# [Exercise brief]
The copy should begin at the line containing "You are a GUI" and end with the last line below, every line exact and no picture included.

━━━

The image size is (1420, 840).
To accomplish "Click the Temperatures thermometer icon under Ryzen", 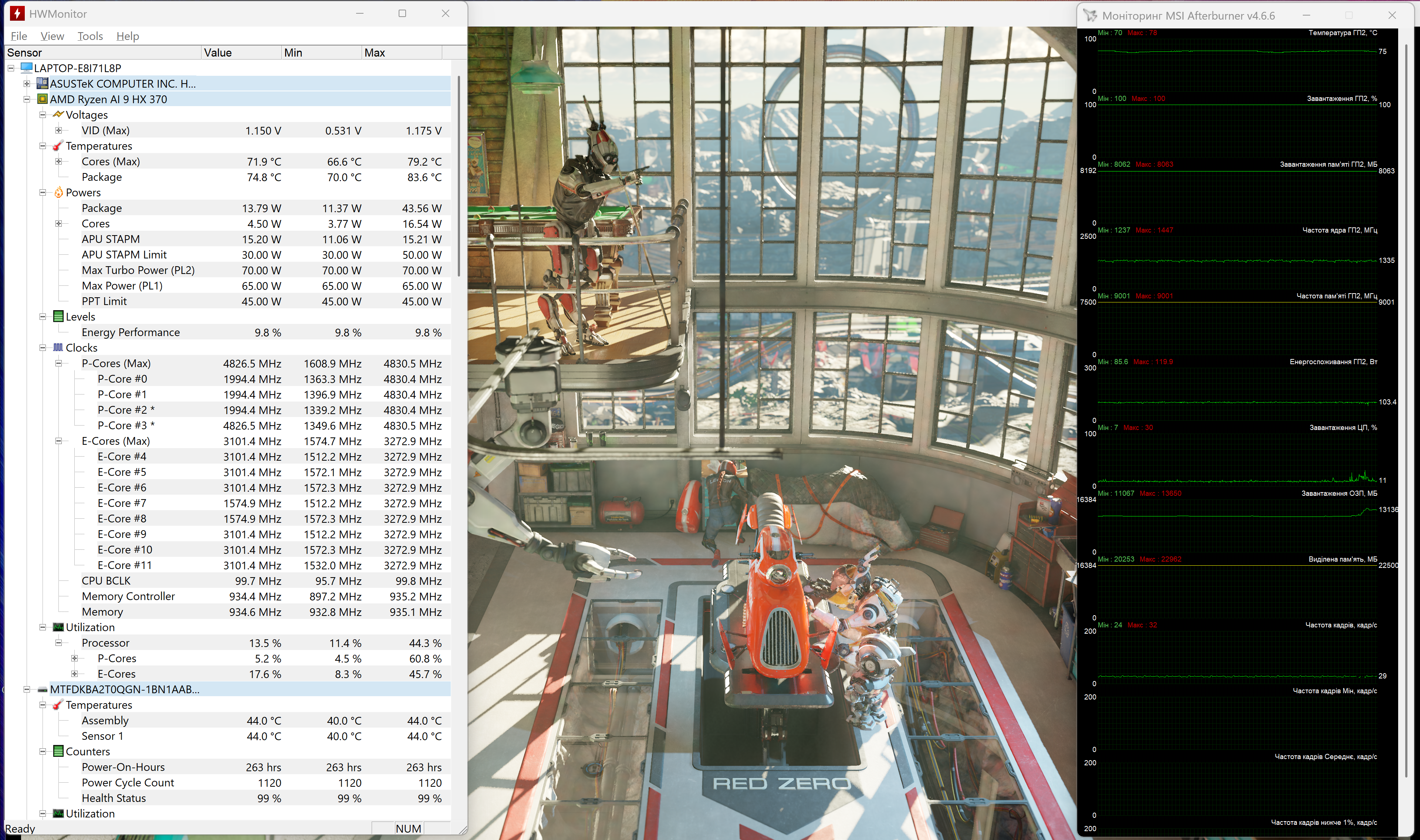I will point(58,146).

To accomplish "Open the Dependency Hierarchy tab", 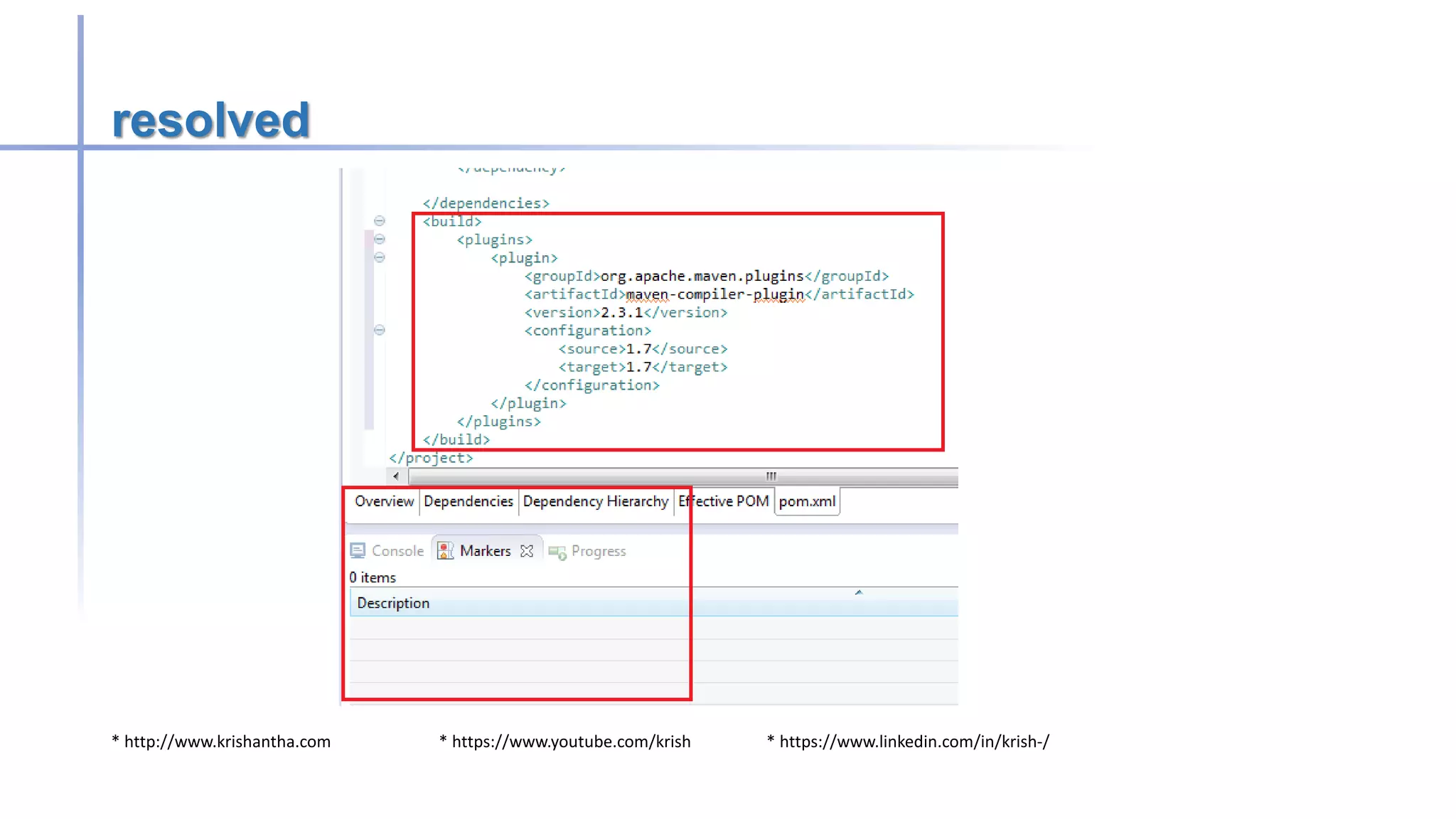I will [x=596, y=501].
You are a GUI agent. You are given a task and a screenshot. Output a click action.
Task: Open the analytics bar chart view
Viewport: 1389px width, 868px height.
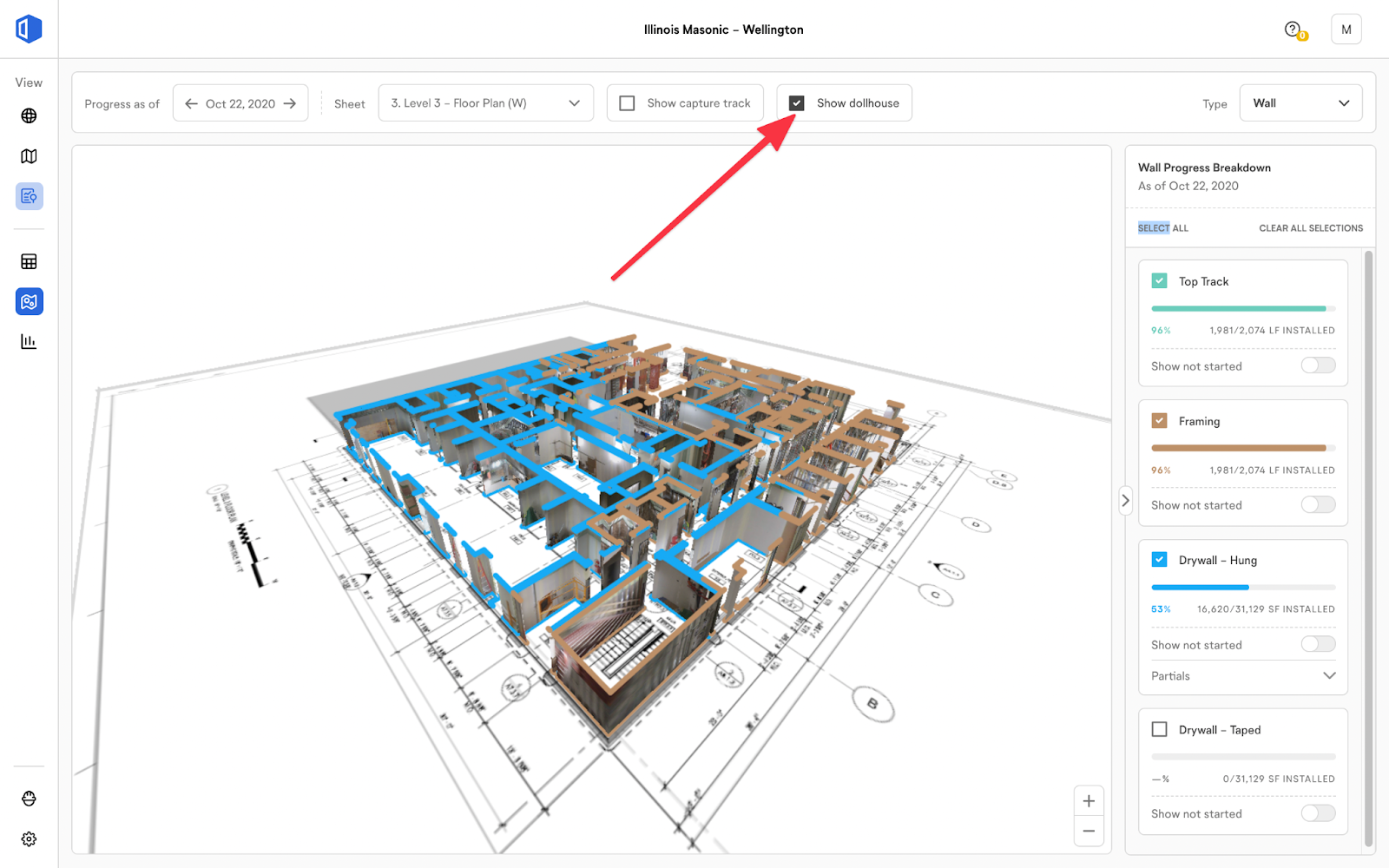[x=29, y=341]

━━━

# [Answer for this exercise]
You are a GUI agent. You are given a task and a screenshot. Output a click action.
Task: Open the analytics bar chart view
Viewport: 1389px width, 868px height.
[x=29, y=341]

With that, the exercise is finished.